Luis Mizon & Frederic Jacques Temple, L’île dont les yeux regardent le ciel
Dans ce livre écrit en duo les dogmes de l’esthétique primitive des statues-mehirs du Larzac se mêlent aux « Moais » de l’Ile de Pâques. Au sein de telles figurations, le travail de la poésie non seulement traverse les temps et les espaces mais ouvre quasiment à la fois sur l’onirisme et vers une vision « lynchéenne » des êtres et du monde.
Les deux poètes plongent en un univers à la fois ouvert et fermé. En conséquence, si la figuration fait loi, on est loin du réalisme poétique. Tout est soulevé d’une puissance tellurique. Le lecteur est pris dans un univers formel à la recherche de l’algorithme de l’image.

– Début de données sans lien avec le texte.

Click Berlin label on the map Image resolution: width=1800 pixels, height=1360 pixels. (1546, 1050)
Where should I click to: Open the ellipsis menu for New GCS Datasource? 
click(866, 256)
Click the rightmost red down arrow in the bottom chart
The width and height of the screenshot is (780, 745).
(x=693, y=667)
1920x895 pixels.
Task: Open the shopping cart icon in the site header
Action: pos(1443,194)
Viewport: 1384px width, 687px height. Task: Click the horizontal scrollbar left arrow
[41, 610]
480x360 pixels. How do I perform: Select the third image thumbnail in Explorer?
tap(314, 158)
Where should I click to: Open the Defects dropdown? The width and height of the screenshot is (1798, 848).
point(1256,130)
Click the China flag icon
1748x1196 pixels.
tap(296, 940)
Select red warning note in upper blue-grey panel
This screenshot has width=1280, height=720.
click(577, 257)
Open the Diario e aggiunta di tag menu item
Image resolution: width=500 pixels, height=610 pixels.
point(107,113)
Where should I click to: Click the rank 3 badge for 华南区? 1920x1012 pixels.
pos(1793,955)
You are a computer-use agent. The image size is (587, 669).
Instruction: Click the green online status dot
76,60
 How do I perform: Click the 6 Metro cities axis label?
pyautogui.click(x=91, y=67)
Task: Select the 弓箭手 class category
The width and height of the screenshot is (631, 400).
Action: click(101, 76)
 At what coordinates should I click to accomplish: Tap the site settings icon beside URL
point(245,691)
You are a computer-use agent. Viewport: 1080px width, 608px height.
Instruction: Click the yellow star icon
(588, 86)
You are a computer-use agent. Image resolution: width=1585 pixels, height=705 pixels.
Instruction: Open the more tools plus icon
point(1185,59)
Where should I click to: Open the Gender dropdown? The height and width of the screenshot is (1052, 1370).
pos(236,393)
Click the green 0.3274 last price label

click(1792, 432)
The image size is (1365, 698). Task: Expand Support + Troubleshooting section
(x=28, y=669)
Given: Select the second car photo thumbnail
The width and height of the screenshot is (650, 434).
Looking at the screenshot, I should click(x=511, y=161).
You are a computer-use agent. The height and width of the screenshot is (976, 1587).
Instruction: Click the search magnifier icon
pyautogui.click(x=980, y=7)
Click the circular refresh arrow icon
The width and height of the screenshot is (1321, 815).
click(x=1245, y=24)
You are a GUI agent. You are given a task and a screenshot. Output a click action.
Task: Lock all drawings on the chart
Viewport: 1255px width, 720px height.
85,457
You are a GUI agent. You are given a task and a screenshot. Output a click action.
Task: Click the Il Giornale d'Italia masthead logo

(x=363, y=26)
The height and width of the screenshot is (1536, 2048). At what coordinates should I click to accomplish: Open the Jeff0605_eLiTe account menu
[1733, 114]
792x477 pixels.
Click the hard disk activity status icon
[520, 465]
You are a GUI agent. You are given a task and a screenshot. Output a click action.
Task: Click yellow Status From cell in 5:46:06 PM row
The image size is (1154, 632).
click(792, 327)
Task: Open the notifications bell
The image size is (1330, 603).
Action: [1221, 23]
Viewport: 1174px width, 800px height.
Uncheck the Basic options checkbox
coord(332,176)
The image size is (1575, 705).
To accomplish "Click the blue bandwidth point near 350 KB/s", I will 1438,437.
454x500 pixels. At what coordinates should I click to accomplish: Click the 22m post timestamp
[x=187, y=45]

L’iconographie crée une paradoxale écriture de la modernité. Elle joue sur une nécessaire ambiguïté et un décalage. Elle transforme le lecteur en un être à la fois libre et aimanté à la statuaire la plus forte et primitive, dotée d’un émoi sans frontières temporelles ou géographiques.
Alors, et comme toujours lorsque des regards habités le contemplent, un univers riche se fait jour. Le ressort dramatique tient précisément à ce regard profond et torturé porté sur le monde.
Nous retrouvons ici deux voix qui, au milieu des palus oubliés ou sous le vol ralenti des hérons et leur ailes de cendre, font jaillir de la terre des dieux qui ne sont pas morts.
Dans leur coeur de pierre, le sang remplace l’eau du Déluge sur le monde qui bascule. Un soleil rouge le regarde.
jean-paul gavard-perret
Luis Mizon & Frederic Jacques Temple, L’île dont les yeux regardent le ciel, éditions Méridianes, coll. Duo, Montpellier, 2019 – 12,00 €.